According to Andrew Ward, that could change as the constraints are being eased by new, more flexible carbon sequestration rules and the banks re-evaluate the benefits of carbon trading.

“They’re now starting to see those carbon assets as assets, not liabilities, and they’re lending now against environmental assets that are on-farm, where previously they never even measured environmental assets.”

To sell or not to sell?

Over 90 per cent of the trade-in carbon credits so far has been through the government’s own Carbon Emissions Reduction Fund (ERF) but the voluntary market is growing as more corporations seek to make deals directly with farmers or carbon aggregators.

So, should farmers focus on the voluntary market instead of a much lower-priced government trading platform?

Andrew Ward thinks there is still merit in going through the process of accreditation with the ERF because it has a good international reputation.

“Use the ERF for qualification, reporting and verification but because the voluntary market will pay for things that the regulated market won’t probably sell into the voluntary market.”

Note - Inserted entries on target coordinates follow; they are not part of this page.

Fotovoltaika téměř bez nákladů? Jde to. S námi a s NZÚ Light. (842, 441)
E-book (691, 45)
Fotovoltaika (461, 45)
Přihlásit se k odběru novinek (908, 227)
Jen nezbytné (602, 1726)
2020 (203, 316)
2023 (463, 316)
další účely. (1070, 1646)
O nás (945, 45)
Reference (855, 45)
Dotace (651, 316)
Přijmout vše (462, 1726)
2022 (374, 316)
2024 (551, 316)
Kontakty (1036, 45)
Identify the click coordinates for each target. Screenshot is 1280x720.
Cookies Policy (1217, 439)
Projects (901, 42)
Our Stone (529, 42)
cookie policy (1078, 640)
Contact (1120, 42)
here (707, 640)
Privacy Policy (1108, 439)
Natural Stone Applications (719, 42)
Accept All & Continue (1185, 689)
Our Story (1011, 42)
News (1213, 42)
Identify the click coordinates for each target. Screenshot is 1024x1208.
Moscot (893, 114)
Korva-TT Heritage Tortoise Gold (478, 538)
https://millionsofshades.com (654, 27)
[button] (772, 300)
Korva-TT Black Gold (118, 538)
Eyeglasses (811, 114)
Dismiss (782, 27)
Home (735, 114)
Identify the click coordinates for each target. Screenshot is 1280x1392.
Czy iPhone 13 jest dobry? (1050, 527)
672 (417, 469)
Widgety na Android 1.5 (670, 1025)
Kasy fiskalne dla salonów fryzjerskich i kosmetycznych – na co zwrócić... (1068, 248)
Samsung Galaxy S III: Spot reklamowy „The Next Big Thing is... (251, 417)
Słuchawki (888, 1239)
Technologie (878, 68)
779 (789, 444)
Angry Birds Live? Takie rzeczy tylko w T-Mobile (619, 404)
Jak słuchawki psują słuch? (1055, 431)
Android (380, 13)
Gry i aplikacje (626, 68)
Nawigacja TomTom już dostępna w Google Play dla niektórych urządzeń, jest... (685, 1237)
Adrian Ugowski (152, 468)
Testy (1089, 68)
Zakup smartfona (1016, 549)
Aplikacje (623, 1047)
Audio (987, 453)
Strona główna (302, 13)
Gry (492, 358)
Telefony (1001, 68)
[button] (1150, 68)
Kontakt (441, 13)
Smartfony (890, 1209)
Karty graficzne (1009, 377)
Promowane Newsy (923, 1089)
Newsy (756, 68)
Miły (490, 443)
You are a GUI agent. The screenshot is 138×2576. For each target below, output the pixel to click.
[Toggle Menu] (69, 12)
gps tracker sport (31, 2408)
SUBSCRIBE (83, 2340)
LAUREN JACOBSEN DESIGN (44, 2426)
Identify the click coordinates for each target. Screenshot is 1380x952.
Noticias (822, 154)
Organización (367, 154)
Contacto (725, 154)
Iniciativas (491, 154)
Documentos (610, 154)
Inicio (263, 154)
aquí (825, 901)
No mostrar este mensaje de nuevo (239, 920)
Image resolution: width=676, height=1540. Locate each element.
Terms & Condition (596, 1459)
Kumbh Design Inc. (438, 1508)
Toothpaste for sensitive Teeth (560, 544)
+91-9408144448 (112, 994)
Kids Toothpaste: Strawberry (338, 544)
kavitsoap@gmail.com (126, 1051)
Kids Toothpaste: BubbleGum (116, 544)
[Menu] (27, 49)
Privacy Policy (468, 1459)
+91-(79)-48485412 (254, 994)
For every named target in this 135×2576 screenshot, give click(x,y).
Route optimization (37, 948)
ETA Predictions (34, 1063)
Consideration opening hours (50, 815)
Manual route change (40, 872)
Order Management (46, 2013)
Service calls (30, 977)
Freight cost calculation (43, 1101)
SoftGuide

Carbon trading could help change the landscape

Riverina cattle and sheep farmer Clare Cannon is excited about the potential of these policies to change the economics of farming and the way farmers manage the land.

That is because storing carbon requires a lot more vegetation and biodiversity on-farm.

“Not only is it giving us potentially more income, but it will actually help us restore our landscapes.”

“The earth’s soil has the potential to hold two and a half times more carbon than all plants on earth and the atmosphere combined,” she said.